納豆

納豆が食べられない。

元々家族の中で納豆を食べられるのは父だけで、母も妹も食べられなかった。だから冷蔵庫を開くたびに独特な匂いがするのを母も妹も嫌がっていたし、父が納豆を食べるだけでもみんな嫌な顔していた記憶がある。

会社を辞めてフリーランスになった後、収入が不安定なので、実家に帰ることにした。帰ってきた時に驚いたのは母が納豆を食べられるようになっていたことだった。聞いてみるとどうやら家を出た妹も食べられるようになったらしい。そのため、少数派だった納豆派は今や多数派となり、冷蔵庫に堂々と鎮座するようになっていた。

高校を卒業してから付き合っていた子の家に招かれたことがあり、夕食をご馳走になった。我が家の名物だ、と言って出てきたのは納豆キムチお好み焼きだった。食べないわけにはいかず、無理矢理食べて、すっかりトラウマになってしまった。ちなみに当時はキムチも苦手だった。
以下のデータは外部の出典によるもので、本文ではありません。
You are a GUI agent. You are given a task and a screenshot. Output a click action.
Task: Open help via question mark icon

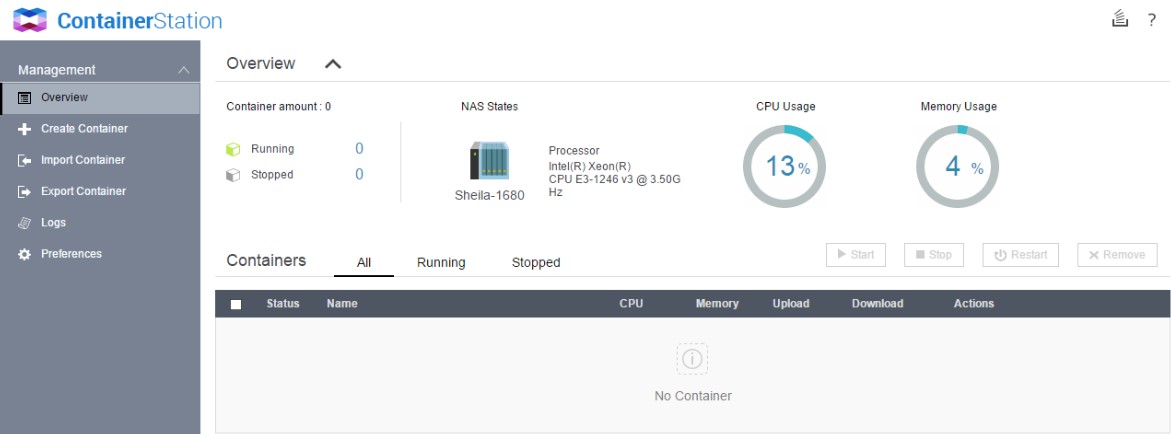point(1151,20)
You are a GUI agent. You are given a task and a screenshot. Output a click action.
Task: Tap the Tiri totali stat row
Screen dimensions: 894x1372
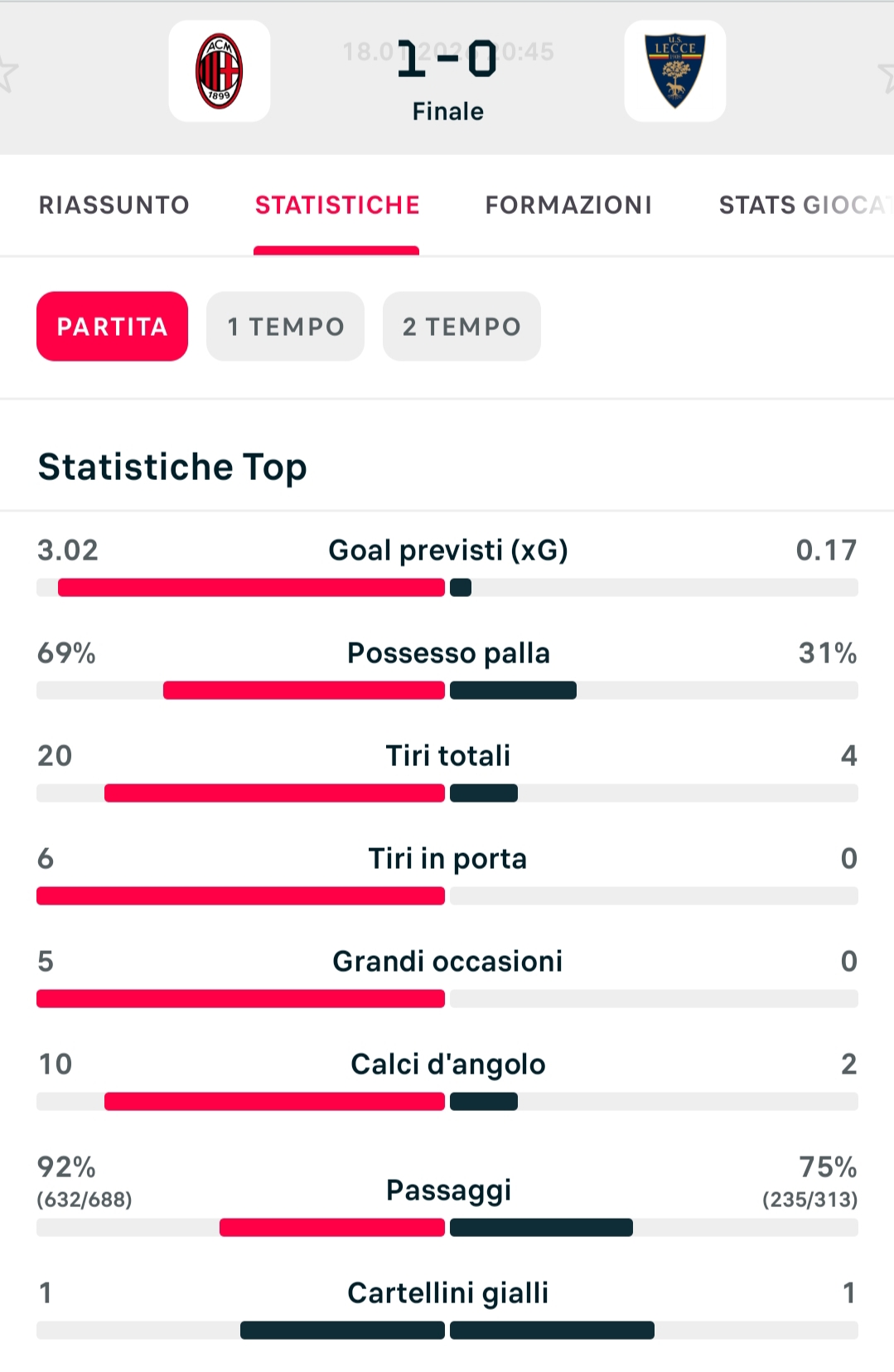pyautogui.click(x=447, y=756)
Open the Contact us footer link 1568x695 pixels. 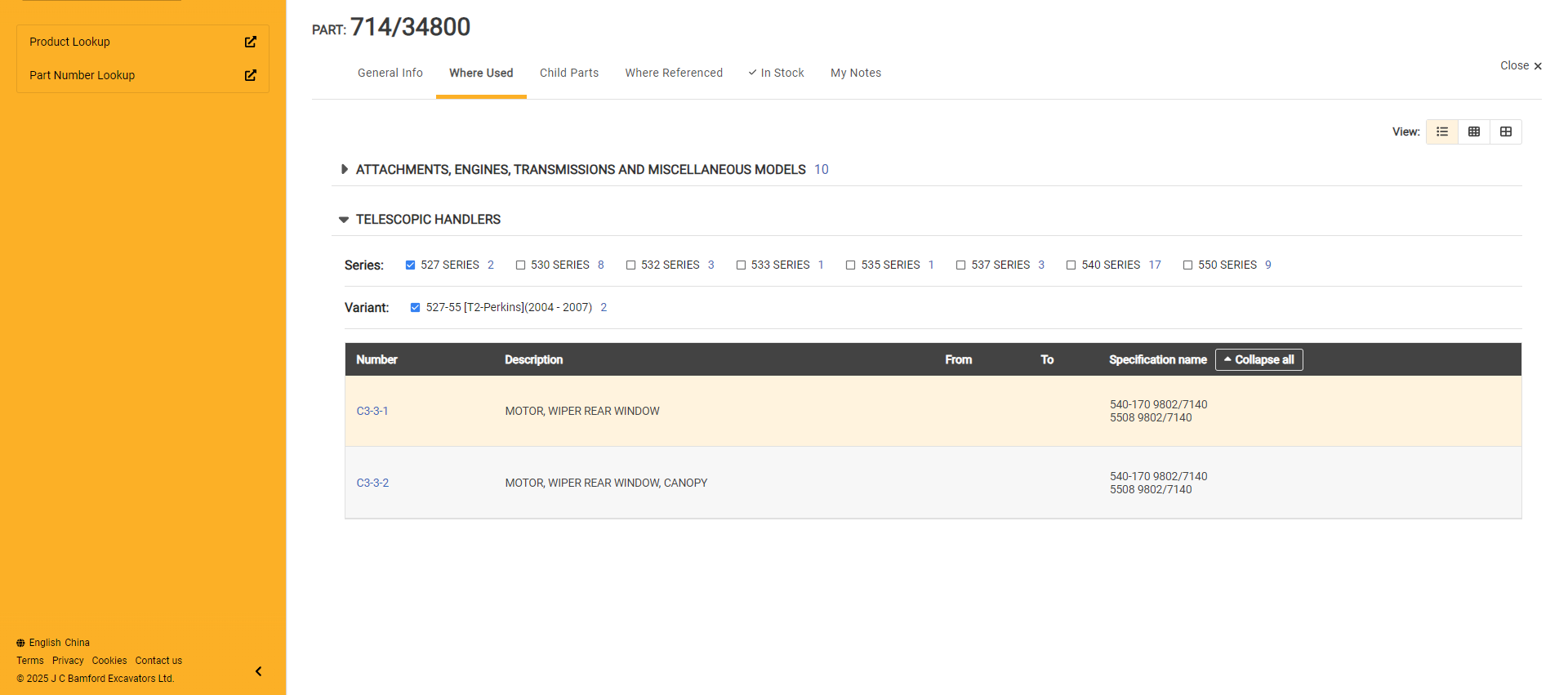158,661
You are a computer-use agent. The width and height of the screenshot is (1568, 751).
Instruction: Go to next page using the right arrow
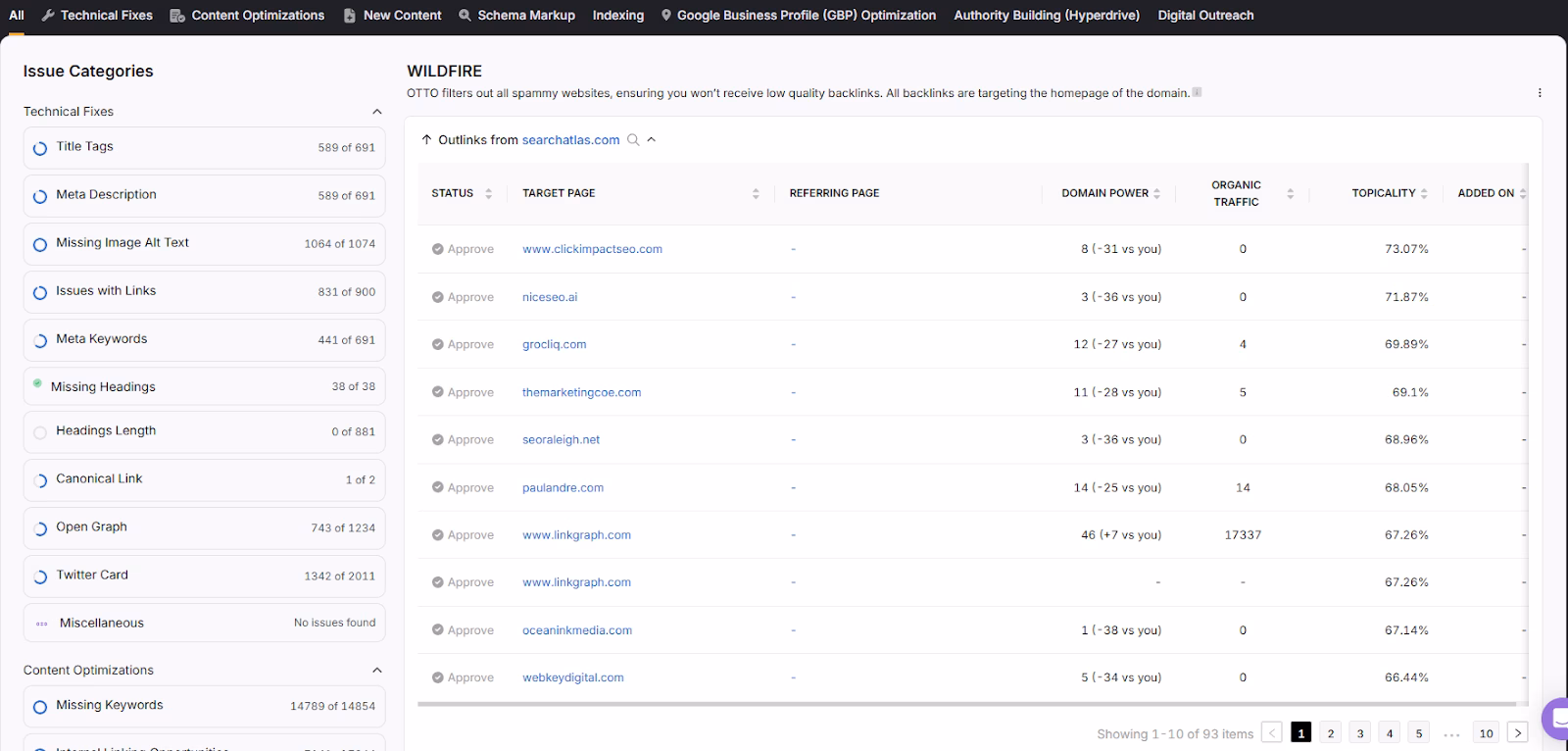click(x=1517, y=732)
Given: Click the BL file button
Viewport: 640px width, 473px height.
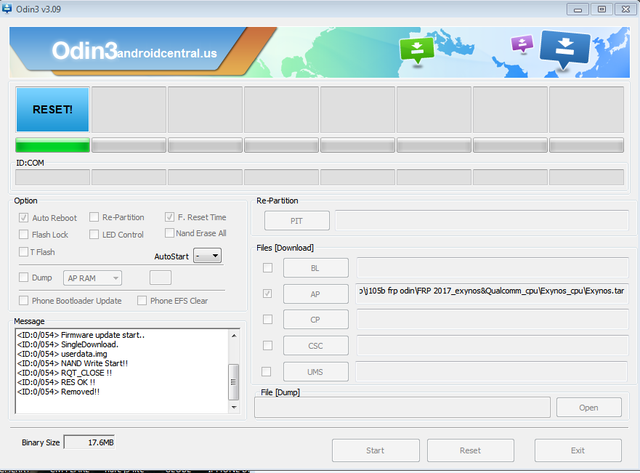Looking at the screenshot, I should click(316, 268).
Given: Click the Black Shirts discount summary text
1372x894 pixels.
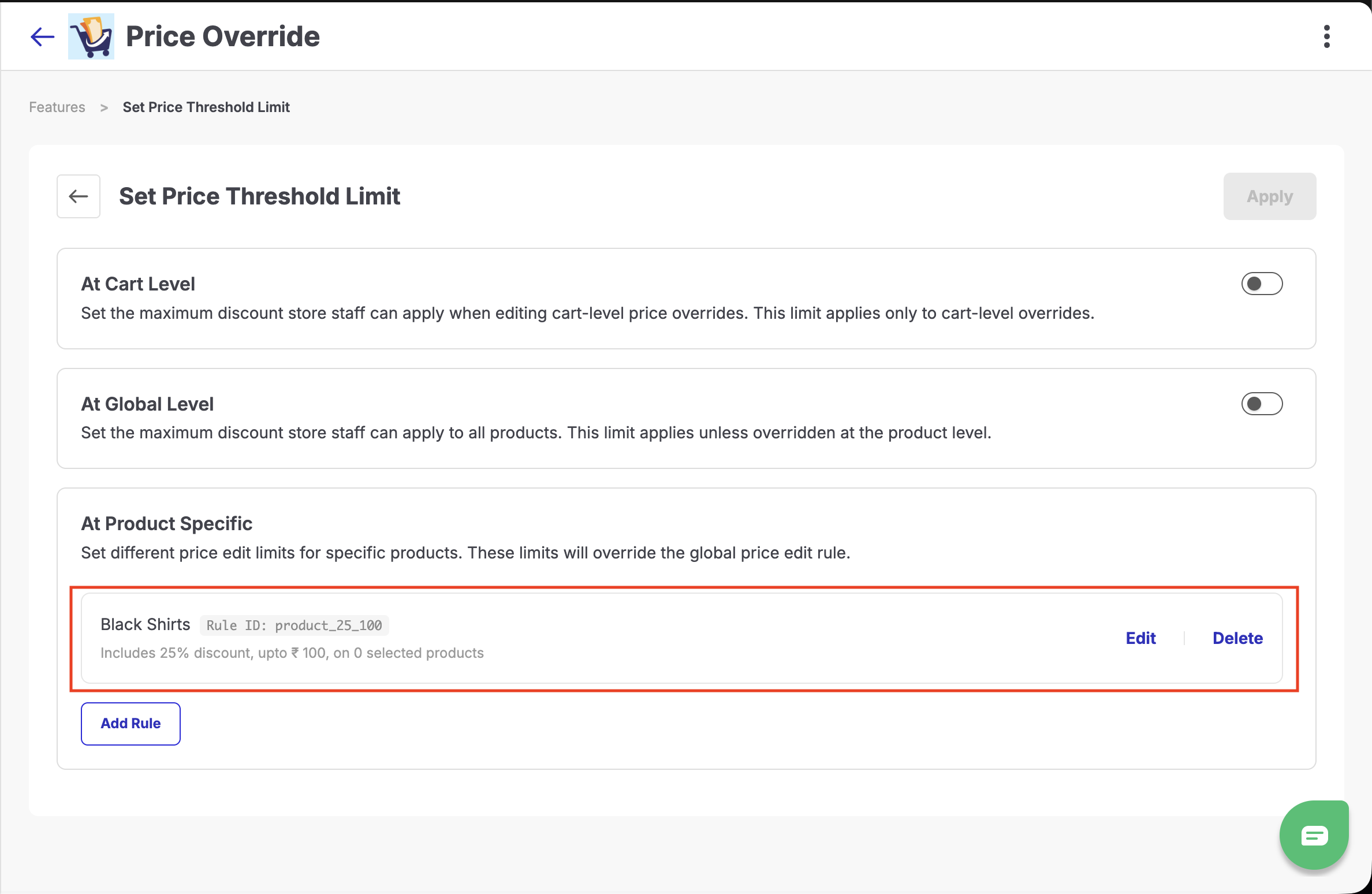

割と好き嫌いが多い子供だった。大人になってから美味しさに気づけたものがたくさんある。だから、苦手な食べ物も定期的に食べてみることにしている。納豆も数年に一度、苦手な人も食べられますよ!というレシピで食べてみるのだけど、やっぱりダメだった。

フリーランスになって収入も安定してきたこともあり、この春から一人暮らしを始めた。料理は好きだけど、手間を省きたい気持ちもある。納豆があればきっとご飯、納豆、お味噌汁、副菜、ヨーグルト、と手間も省いてヘルシーな朝食になるんだろうなあ。

納豆が食べれるようになりたい。